Programmatically determine required series of JOIN statements in SQL

Question

In the standard database theory on referential integrity and inclusion dependencies, it's alluded to that there is a PSPACE algorithm for taking a known list of e.g. foreign key and primary key relationships plus a candidate relationship and determining if the candidate relationship is logically implied by the known list. The non-deterministic version of the algorithm is given in algorithm 9.1.6 of this book [pdf], but not any explicit deterministic version (and I'm guessing the idea isn't to somehow manually use Savitch's Theorem to find that algorithm).

A related question would be how to programmatically ask a database system a question like this:

Given the result set from Query 1 and the result set from Query 2, is there a known-in-advance chain of primary / foreign key dependencies that would allow me to join the two result sets together (possibly requring additional columns that would come from the derived chain of key relationships).

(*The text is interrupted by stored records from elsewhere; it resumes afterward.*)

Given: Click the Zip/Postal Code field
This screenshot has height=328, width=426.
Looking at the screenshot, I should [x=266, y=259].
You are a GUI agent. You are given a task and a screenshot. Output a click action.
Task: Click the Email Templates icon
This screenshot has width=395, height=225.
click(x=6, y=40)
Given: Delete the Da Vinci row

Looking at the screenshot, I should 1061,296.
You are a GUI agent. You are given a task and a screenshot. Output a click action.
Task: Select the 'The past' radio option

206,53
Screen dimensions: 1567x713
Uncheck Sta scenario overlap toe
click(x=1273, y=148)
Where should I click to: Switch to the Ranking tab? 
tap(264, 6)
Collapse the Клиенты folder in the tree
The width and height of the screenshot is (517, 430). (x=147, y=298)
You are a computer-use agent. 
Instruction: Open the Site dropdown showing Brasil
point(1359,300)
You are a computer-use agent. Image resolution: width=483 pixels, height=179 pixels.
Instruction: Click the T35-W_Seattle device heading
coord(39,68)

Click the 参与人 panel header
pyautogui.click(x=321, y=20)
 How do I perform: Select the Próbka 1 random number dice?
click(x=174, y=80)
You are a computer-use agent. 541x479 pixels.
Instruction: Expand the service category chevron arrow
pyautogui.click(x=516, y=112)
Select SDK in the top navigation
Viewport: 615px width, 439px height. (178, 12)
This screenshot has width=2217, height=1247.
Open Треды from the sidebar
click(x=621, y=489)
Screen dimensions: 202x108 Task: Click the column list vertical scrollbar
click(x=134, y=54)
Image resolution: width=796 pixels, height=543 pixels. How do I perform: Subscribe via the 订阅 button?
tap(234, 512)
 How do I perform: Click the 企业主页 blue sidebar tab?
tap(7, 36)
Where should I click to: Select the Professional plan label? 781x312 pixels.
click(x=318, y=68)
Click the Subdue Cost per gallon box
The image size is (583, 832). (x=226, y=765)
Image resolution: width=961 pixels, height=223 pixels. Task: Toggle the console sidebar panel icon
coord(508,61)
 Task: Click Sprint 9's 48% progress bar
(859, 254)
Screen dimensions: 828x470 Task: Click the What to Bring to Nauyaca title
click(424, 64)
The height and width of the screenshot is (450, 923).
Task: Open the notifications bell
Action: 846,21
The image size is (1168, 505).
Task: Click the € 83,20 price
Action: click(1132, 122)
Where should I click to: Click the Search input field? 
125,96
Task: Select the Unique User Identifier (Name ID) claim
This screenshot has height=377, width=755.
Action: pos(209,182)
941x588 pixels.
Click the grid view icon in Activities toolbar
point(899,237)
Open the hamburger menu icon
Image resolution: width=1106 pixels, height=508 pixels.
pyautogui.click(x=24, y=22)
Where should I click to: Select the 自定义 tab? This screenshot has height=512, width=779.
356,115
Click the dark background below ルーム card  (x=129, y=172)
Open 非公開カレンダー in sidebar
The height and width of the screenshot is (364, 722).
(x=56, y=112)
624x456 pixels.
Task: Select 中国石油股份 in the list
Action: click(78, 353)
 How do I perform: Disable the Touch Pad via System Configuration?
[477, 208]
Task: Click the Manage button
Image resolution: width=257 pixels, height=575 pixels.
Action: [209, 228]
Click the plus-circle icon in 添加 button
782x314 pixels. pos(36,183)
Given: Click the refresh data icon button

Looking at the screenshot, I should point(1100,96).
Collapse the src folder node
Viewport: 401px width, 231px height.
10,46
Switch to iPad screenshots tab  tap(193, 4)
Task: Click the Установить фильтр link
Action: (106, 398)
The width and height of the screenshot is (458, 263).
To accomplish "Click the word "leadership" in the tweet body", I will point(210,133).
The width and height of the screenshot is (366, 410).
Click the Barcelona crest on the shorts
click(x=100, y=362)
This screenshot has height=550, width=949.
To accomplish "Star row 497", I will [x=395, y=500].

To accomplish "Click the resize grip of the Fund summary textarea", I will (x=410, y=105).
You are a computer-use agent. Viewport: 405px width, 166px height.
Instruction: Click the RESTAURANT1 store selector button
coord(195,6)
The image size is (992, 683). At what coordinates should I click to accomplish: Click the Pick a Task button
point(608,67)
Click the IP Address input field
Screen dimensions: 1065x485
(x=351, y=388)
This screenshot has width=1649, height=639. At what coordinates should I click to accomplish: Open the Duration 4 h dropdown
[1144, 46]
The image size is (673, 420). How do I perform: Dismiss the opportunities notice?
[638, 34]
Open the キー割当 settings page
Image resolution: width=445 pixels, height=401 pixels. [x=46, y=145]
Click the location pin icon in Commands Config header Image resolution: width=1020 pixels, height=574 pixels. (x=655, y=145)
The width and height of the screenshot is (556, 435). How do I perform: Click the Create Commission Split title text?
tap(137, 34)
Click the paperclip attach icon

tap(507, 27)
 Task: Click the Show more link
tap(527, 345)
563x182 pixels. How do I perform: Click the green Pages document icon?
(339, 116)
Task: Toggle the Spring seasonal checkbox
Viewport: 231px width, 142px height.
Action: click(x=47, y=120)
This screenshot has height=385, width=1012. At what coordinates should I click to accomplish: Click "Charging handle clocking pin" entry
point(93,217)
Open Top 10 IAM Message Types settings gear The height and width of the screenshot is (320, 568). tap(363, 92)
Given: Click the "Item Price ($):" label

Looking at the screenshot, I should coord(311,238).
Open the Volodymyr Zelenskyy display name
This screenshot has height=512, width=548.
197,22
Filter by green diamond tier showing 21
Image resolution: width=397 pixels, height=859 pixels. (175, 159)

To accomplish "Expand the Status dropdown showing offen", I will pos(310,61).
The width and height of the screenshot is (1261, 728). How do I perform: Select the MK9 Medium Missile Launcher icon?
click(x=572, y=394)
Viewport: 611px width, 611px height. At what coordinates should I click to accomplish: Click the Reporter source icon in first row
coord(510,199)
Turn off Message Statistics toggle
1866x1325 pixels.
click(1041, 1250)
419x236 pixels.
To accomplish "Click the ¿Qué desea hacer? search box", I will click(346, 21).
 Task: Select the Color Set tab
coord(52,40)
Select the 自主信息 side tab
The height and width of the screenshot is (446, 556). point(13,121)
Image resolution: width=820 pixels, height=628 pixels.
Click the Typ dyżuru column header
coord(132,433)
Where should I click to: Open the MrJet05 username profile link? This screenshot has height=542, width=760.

I'm thinking specifically in the context of Postgres, MSSQL, or MySQL, how to actually ask the database for this information programmatically.

I can query the sp_help and sp_fkeys stored procedures, but it's unclear how I can provide a set of columns from a given table and a set of columns from a target table, and just directly ask the database if it can derive, from outputs of things like sp_fkeys, a way to join the tables to each other.

I'm more than willing (happy even) to write code to do this myself if there are known algorithms for it (based on the theorem mentioned above, at least the math algorithm exists even if it's not part of the database systems directly).

My application is to ingest an assortment of tables with poorly maintained schemas, and do some metaprogramming during a schema discovery phase, so that there does not need to be a human-in-the-loop to try to manually search for chains of key relationships that would imply the way two given tables can be joined.

Suppose my database is just these three tables:

TableA

| a_key1  | a_key2  | a_value |
+---------+---------+---------+
|       1 |   'foo' |     300 |
|       2 |   'bar' |     400 |

TableB

| b_key1  | b_key2     | b_value |
+---------+------------+---------+
|   'foo' | 2012-12-01 |   'Bob' |
|   'bar' | 2012-12-02 |   'Joe' |


TableC

| c_key1     | c_key2  | c_value |
+------------+---------+---------+
| 2012-12-01 |     100 |     3.4 |
| 2012-12-02 |     200 |     2.7 |

And suppose that b_key1 is a foreign key into a_key2, that c_key1 is a foreign key into b_key2, and the the "key" columns of each table, together, form the primary key. It's not important whether the tables are normalized well (so, for instance, the fact that b_key1 can identify a row in TableA even though TableA ostensibly has a 2-tuple for its key -- this is unimportant and happens often with tables you inherit in the wild).

Then in this case, just by knowing the key relationships in advance, we know the following join is "supported" (in the sense that the data types and value ranges must make sense under the system of foreign keys):

select A.*, c.c_value
from TableA A
join TableB B
    on A.a_key2 = B.b_key1
join Table C
    on B.b_key2 = C.c_key1

So if a person came to the database with two separate queries:

select *
from TableA

select c_key1, c_value
from TableC

then the database system ought to be able to deduce the joins required for the query that brings these two into alignment (as implied by foreign keys, not other arbitrary ways of making them into alignment).

My question is: does this search functionality to produce a series of required joins exist already in the major SQL-compliant RDBMSs?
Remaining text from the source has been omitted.